Najad became a rich man from this metamorphosis of metal bricks, and made the kind of wealth an ordinary metalsmith can only dream
of. Through each melting process, he gained newer knowledge. One of the things he learnt was that more than thirty nations supplied bombs, guns, and tanks to Iraq for military use in the war. When he searched back further, he came to the understanding that many of these weapons were made by melting church bells. Contemporary artists are now turning Najad’s metal bricks back into church bells (a bell made from Najad’s bricks was exhibited in the 56th Venice Biennale my works were part of). It is the strange metamorphosis of objects that makes weapons of war possible. Gandhi’s objects, on the other hand, travel in the very opposite direction. For Gandhi too, objects are weapons. Don’t you hear the peals of bells from Gandhi’s temple? 

Contemporary art too is a form of meditation. The artist observes and examines objects closely. The artist, like Cezanne, comes to understand that mountains were once fire. Yasujiro Ozu cut off the tripod of the camera and made it shorter. Like Gandhi, Ozu too, looked at life seated on the floor. Ozu removed from the camera everything that was not essential to view- ing. Ozu who made fifty three films until his deathshed all decoration from his cinematic practice, much like Gandhi who moved towards asceticism in his clothes by removing them one by one. Ozu made redundant the pan shot, trolley shots and each such possibility of movement from the movie camera. The camera, like life itself, became a translucent extension of the body. Through his naked and bare camera, Ozu picturised how Japanese families came together and fell apart in the post War years. Like Gandhi, Ozu kept growing into the bareness of life. 

Borders 

There is a short story by Saadat Hasan Manto. It is a story that keeps growing inside after one is done reading it. Manto, the writer, keeps watching that growth with amusement. Manto, who wrote several stories about the Partition of India and Pakistan, looks at the reader from between the letters in the story. The protagonist of the story is a big box made of wood. The box is a rectangle that reminds one of Luis Bunuel’s film, That Obscure Object of Desire. The one who gets hold of the box realises that he cannot lift  it alone and calls a friend to assist him with lifting it. In the box are things that generate desire. Many objects inside one object. Like a well that Bunuel’s character searches for: a profoundly deep well containing many wells. The two characters in Manto’s story, after much bickering, decide to divide up the desirable things inside the box in two. When the box is opened, a man comes out of it carrying a long sword. At once, he cuts the two claimants to the box into four pieces. Manto writes the story in order to gain understanding of the box. He knows that in- side the box is the history of hundreds of years of the Indian subcontinent. He knows too, that the man inside the box will come to cut him up as well. Manto also knows that he will have to spend the rest of his days looking at his severed head across the border, like a lizard looking at its broken off tail. That is indeed what happened in Manto’s life. Until his death, Manto’s body in Lahore kept looking at his head that remained in Bombay. 

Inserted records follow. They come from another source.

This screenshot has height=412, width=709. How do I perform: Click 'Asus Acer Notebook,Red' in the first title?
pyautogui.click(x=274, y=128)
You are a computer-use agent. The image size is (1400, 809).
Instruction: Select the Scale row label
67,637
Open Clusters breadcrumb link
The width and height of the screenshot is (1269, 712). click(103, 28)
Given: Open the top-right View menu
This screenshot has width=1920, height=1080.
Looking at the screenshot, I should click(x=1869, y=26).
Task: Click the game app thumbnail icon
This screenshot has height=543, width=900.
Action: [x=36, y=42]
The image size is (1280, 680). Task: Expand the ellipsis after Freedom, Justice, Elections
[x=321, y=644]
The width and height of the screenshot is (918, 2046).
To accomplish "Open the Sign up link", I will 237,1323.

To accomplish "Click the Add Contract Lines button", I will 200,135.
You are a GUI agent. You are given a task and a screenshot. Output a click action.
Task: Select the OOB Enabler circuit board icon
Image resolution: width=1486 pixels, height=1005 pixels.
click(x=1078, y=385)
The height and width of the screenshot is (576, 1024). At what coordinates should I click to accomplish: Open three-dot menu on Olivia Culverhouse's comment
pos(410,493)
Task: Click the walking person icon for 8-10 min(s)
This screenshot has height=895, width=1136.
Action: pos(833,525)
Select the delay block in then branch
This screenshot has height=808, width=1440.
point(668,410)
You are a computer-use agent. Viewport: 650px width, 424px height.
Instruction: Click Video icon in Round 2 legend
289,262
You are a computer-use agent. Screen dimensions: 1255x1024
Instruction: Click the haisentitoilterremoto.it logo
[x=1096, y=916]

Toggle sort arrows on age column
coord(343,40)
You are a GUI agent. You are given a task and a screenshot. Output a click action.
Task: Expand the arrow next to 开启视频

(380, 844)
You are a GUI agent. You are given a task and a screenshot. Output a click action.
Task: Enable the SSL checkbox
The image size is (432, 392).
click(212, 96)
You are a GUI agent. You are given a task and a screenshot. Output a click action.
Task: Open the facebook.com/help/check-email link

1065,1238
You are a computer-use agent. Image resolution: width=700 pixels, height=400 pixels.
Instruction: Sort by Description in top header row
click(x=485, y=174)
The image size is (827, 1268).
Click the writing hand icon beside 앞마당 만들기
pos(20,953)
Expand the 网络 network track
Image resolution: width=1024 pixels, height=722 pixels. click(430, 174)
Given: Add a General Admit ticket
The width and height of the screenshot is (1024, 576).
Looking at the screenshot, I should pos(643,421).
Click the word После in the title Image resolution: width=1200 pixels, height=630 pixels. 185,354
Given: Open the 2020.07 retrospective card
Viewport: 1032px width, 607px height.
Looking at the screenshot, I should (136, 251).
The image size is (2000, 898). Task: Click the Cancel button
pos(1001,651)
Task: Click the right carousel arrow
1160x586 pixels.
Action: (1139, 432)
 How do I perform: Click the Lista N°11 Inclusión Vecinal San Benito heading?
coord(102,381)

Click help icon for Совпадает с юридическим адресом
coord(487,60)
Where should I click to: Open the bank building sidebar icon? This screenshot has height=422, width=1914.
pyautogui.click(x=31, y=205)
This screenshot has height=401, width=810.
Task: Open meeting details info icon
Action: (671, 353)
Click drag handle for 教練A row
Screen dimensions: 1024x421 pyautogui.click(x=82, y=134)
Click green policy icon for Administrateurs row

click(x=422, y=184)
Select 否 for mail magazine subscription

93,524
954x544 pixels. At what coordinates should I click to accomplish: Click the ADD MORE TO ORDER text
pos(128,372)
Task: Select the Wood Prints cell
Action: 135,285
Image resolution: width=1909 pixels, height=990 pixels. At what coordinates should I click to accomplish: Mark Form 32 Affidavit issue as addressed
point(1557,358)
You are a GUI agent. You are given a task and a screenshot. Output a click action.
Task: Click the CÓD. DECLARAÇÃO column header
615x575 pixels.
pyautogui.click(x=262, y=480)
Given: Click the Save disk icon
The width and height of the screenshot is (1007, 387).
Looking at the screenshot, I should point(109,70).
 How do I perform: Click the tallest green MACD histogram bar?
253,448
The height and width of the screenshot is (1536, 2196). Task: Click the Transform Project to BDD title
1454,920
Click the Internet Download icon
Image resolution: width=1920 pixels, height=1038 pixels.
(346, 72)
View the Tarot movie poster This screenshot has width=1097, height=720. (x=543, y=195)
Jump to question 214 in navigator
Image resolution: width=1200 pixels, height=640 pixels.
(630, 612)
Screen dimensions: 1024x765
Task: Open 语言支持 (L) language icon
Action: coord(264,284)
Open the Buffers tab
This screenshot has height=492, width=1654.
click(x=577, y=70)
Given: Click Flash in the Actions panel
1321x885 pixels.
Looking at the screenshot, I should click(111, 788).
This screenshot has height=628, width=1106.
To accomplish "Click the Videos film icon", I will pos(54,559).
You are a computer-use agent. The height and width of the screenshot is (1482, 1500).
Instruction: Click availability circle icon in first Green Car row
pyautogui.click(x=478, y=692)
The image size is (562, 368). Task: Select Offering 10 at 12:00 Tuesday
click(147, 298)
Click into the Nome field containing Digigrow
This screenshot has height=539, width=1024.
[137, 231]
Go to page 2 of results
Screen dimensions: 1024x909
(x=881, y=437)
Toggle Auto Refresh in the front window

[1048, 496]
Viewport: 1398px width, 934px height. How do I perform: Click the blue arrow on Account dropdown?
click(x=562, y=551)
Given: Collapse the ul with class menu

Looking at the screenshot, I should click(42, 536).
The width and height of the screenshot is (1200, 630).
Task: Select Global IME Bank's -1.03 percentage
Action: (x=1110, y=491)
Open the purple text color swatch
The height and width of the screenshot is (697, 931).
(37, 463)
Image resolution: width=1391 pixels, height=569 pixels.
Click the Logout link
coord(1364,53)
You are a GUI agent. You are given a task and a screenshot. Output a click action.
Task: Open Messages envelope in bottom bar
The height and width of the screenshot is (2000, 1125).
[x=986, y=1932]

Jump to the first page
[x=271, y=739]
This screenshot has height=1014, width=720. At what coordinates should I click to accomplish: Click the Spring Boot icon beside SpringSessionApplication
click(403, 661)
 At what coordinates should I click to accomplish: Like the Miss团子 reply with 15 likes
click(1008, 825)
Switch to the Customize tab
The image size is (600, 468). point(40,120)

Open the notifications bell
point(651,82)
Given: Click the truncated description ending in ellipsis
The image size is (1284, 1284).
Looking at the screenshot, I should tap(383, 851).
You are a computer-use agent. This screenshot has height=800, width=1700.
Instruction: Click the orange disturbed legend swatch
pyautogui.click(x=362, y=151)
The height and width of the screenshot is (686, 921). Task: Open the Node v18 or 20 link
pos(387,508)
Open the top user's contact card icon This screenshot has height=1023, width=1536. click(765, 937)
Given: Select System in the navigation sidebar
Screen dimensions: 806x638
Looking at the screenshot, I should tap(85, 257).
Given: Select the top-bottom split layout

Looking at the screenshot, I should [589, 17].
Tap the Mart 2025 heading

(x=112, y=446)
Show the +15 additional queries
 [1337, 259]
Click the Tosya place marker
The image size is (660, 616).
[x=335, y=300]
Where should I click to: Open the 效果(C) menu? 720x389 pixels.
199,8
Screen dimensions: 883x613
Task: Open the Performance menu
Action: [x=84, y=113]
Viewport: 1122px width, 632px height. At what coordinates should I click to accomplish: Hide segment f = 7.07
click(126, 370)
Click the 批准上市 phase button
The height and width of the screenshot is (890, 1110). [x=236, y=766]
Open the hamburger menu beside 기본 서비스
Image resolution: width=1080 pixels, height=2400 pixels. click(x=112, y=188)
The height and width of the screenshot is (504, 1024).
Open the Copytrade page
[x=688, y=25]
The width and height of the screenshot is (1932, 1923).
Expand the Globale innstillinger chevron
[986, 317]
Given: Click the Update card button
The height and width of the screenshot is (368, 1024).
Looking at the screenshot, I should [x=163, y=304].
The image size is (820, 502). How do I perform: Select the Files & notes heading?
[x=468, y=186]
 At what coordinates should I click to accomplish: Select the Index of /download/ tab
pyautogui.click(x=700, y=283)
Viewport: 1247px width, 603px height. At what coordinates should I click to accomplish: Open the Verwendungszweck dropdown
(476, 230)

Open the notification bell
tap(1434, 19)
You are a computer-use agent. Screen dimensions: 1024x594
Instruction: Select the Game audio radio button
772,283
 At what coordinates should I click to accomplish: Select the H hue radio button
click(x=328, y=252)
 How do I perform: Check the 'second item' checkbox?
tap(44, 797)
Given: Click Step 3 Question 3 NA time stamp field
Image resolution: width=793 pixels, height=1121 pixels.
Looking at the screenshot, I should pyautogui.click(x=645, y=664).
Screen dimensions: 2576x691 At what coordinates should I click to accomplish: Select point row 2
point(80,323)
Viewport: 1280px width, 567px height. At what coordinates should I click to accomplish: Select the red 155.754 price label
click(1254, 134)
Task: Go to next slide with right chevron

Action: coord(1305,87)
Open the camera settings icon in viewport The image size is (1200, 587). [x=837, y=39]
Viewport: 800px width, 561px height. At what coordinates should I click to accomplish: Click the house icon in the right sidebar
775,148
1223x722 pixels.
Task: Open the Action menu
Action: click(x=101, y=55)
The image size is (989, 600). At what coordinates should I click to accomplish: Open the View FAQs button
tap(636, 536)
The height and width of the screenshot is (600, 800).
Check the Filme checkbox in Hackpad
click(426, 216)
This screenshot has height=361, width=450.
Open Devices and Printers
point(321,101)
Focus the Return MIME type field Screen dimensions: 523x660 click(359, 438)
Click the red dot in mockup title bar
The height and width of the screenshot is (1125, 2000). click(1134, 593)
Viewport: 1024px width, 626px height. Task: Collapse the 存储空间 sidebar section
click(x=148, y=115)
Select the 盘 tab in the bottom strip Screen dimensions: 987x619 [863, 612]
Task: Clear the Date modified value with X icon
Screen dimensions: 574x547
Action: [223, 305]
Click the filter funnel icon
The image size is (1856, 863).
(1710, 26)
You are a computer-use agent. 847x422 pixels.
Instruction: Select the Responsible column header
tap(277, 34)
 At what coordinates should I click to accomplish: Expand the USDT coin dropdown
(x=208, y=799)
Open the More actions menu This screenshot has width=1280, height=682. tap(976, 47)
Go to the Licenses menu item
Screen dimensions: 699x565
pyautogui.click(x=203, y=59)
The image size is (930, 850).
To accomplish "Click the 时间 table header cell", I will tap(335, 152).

The only way to conquer an object is to know it profoundly. In Gandhi, it is the way to achieve Swaraj. Gandhi, sharpening his mind and body, gains insight into the object. He writes the answers to the question paper that he has himself prepared for the examination. Gandhi looks at the object the way the Bodhisattva of Ajanta murals looks at the lotus flower. He observes the weapon in his hands: a fistful of salt that spreads like another white ocean. He fasts in order to understand his body. He wears a loin cloth to understand his people. He wears glasses with two round lenses in order to understand the contradictions of the world. Even now, Mahatma Gandhi is learning about objects, is studying the world.